### The exercise
Present the lines below as a Markdown table with the columns "Row" and "Entry line." Give each non-blank line its own row, numbered in order, and leave out blank lines.

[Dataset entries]
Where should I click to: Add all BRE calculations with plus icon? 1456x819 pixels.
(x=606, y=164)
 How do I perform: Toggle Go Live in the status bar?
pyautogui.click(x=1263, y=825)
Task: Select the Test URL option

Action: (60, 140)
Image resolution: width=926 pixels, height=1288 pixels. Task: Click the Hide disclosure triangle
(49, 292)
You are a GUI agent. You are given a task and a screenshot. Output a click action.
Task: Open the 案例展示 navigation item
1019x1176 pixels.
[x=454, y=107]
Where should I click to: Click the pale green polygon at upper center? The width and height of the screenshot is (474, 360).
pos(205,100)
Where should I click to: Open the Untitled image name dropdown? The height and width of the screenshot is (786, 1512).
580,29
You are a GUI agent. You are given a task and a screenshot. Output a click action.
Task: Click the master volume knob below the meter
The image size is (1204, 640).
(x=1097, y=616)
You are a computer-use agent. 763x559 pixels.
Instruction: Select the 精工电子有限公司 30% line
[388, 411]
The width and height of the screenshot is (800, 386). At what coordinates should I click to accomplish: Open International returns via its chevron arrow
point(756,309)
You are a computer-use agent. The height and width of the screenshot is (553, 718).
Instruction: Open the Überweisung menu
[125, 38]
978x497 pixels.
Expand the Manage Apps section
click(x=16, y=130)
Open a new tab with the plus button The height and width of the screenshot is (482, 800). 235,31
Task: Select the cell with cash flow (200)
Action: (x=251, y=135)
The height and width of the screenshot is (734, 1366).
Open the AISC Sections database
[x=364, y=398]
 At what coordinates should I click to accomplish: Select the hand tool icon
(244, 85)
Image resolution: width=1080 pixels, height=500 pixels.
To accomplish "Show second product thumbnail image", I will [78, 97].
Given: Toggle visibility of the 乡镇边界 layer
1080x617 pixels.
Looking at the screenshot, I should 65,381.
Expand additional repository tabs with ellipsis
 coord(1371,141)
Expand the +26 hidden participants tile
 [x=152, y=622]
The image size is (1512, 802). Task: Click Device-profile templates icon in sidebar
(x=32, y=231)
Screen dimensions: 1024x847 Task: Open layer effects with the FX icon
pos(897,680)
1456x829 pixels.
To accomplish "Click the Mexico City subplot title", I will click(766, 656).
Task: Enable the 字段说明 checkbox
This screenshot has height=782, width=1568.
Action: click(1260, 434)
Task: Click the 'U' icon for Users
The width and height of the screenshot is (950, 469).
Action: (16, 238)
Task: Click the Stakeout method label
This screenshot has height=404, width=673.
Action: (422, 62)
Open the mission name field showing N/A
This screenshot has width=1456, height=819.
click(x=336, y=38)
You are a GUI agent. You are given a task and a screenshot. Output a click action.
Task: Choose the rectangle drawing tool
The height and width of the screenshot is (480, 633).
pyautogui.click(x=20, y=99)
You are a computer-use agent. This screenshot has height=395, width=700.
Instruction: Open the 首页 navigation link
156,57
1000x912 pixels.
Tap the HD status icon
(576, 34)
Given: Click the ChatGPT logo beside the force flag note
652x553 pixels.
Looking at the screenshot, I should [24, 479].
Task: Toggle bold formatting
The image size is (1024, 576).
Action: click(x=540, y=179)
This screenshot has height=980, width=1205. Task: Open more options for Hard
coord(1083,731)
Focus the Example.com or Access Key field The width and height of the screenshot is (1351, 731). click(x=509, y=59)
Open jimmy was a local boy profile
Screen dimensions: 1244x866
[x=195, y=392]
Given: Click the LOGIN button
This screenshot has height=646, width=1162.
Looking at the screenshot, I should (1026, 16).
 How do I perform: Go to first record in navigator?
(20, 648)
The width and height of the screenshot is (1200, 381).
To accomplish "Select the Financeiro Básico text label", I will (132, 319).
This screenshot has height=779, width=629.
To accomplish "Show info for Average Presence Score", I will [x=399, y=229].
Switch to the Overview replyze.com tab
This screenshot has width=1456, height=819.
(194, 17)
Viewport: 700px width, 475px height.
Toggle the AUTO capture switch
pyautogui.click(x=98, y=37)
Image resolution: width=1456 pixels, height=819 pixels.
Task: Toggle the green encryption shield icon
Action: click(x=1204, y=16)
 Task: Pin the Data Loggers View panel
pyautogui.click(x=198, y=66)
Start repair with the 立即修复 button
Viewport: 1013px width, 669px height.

### Output below
| Row | Entry line |
|---|---|
| 1 | Where should I click to: Add all BRE calculations with plus icon? 1456x819 pixels. |
| 2 | (x=606, y=164) |
| 3 |  How do I perform: Toggle Go Live in the status bar? |
| 4 | pyautogui.click(x=1263, y=825) |
| 5 | Task: Select the Test URL option |
| 6 | Action: (60, 140) |
| 7 | Image resolution: width=926 pixels, height=1288 pixels. Task: Click the Hide disclosure triangle |
| 8 | (49, 292) |
| 9 | You are a GUI agent. You are given a task and a screenshot. Output a click action. |
| 10 | Task: Open the 案例展示 navigation item |
| 11 | 1019x1176 pixels. |
| 12 | [x=454, y=107] |
| 13 | Where should I click to: Click the pale green polygon at upper center? The width and height of the screenshot is (474, 360). |
| 14 | pos(205,100) |
| 15 | Where should I click to: Open the Untitled image name dropdown? The height and width of the screenshot is (786, 1512). |
| 16 | 580,29 |
| 17 | You are a GUI agent. You are given a task and a screenshot. Output a click action. |
| 18 | Task: Click the master volume knob below the meter |
| 19 | The image size is (1204, 640). |
| 20 | (x=1097, y=616) |
| 21 | You are a computer-use agent. 763x559 pixels. |
| 22 | Instruction: Select the 精工电子有限公司 30% line |
| 23 | [388, 411] |
| 24 | The width and height of the screenshot is (800, 386). At what coordinates should I click to accomplish: Open International returns via its chevron arrow |
| 25 | point(756,309) |
| 26 | You are a computer-use agent. The height and width of the screenshot is (553, 718). |
| 27 | Instruction: Open the Überweisung menu |
| 28 | [125, 38] |
| 29 | 978x497 pixels. |
| 30 | Expand the Manage Apps section |
| 31 | click(x=16, y=130) |
| 32 | Open a new tab with the plus button The height and width of the screenshot is (482, 800). 235,31 |
| 33 | Task: Select the cell with cash flow (200) |
| 34 | Action: (x=251, y=135) |
| 35 | The height and width of the screenshot is (734, 1366). |
| 36 | Open the AISC Sections database |
| 37 | [x=364, y=398] |
| 38 |  At what coordinates should I click to accomplish: Select the hand tool icon |
| 39 | (244, 85) |
| 40 | Image resolution: width=1080 pixels, height=500 pixels. |
| 41 | To accomplish "Show second product thumbnail image", I will [78, 97]. |
| 42 | Given: Toggle visibility of the 乡镇边界 layer |
| 43 | 1080x617 pixels. |
| 44 | Looking at the screenshot, I should 65,381. |
| 45 | Expand additional repository tabs with ellipsis |
| 46 |  coord(1371,141) |
| 47 | Expand the +26 hidden participants tile |
| 48 |  [x=152, y=622] |
| 49 | The image size is (1512, 802). Task: Click Device-profile templates icon in sidebar |
| 50 | (x=32, y=231) |
| 51 | Screen dimensions: 1024x847 Task: Open layer effects with the FX icon |
| 52 | pos(897,680) |
| 53 | 1456x829 pixels. |
| 54 | To accomplish "Click the Mexico City subplot title", I will click(766, 656). |
| 55 | Task: Enable the 字段说明 checkbox |
| 56 | This screenshot has height=782, width=1568. |
| 57 | Action: click(1260, 434) |
| 58 | Task: Click the 'U' icon for Users |
| 59 | The width and height of the screenshot is (950, 469). |
| 60 | Action: (16, 238) |
| 61 | Task: Click the Stakeout method label |
| 62 | This screenshot has height=404, width=673. |
| 63 | Action: (422, 62) |
| 64 | Open the mission name field showing N/A |
| 65 | This screenshot has width=1456, height=819. |
| 66 | click(x=336, y=38) |
| 67 | You are a GUI agent. You are given a task and a screenshot. Output a click action. |
| 68 | Task: Choose the rectangle drawing tool |
| 69 | The height and width of the screenshot is (480, 633). |
| 70 | pyautogui.click(x=20, y=99) |
| 71 | You are a computer-use agent. This screenshot has height=395, width=700. |
| 72 | Instruction: Open the 首页 navigation link |
| 73 | 156,57 |
| 74 | 1000x912 pixels. |
| 75 | Tap the HD status icon |
| 76 | (576, 34) |
| 77 | Given: Click the ChatGPT logo beside the force flag note |
| 78 | 652x553 pixels. |
| 79 | Looking at the screenshot, I should [24, 479]. |
| 80 | Task: Toggle bold formatting |
| 81 | The image size is (1024, 576). |
| 82 | Action: click(x=540, y=179) |
| 83 | This screenshot has height=980, width=1205. Task: Open more options for Hard |
| 84 | coord(1083,731) |
| 85 | Focus the Example.com or Access Key field The width and height of the screenshot is (1351, 731). click(x=509, y=59) |
| 86 | Open jimmy was a local boy profile |
| 87 | Screen dimensions: 1244x866 |
| 88 | [x=195, y=392] |
| 89 | Given: Click the LOGIN button |
| 90 | This screenshot has height=646, width=1162. |
| 91 | Looking at the screenshot, I should (1026, 16). |
| 92 |  How do I perform: Go to first record in navigator? |
| 93 | (20, 648) |
| 94 | The width and height of the screenshot is (1200, 381). |
| 95 | To accomplish "Select the Financeiro Básico text label", I will (132, 319). |
| 96 | This screenshot has height=779, width=629. |
| 97 | To accomplish "Show info for Average Presence Score", I will [x=399, y=229]. |
| 98 | Switch to the Overview replyze.com tab |
| 99 | This screenshot has width=1456, height=819. |
| 100 | (194, 17) |
| 101 | Viewport: 700px width, 475px height. |
| 102 | Toggle the AUTO capture switch |
| 103 | pyautogui.click(x=98, y=37) |
| 104 | Image resolution: width=1456 pixels, height=819 pixels. |
| 105 | Task: Toggle the green encryption shield icon |
| 106 | Action: click(x=1204, y=16) |
| 107 |  Task: Pin the Data Loggers View panel |
| 108 | pyautogui.click(x=198, y=66) |
| 109 | Start repair with the 立即修复 button |
| 110 | Viewport: 1013px width, 669px height. |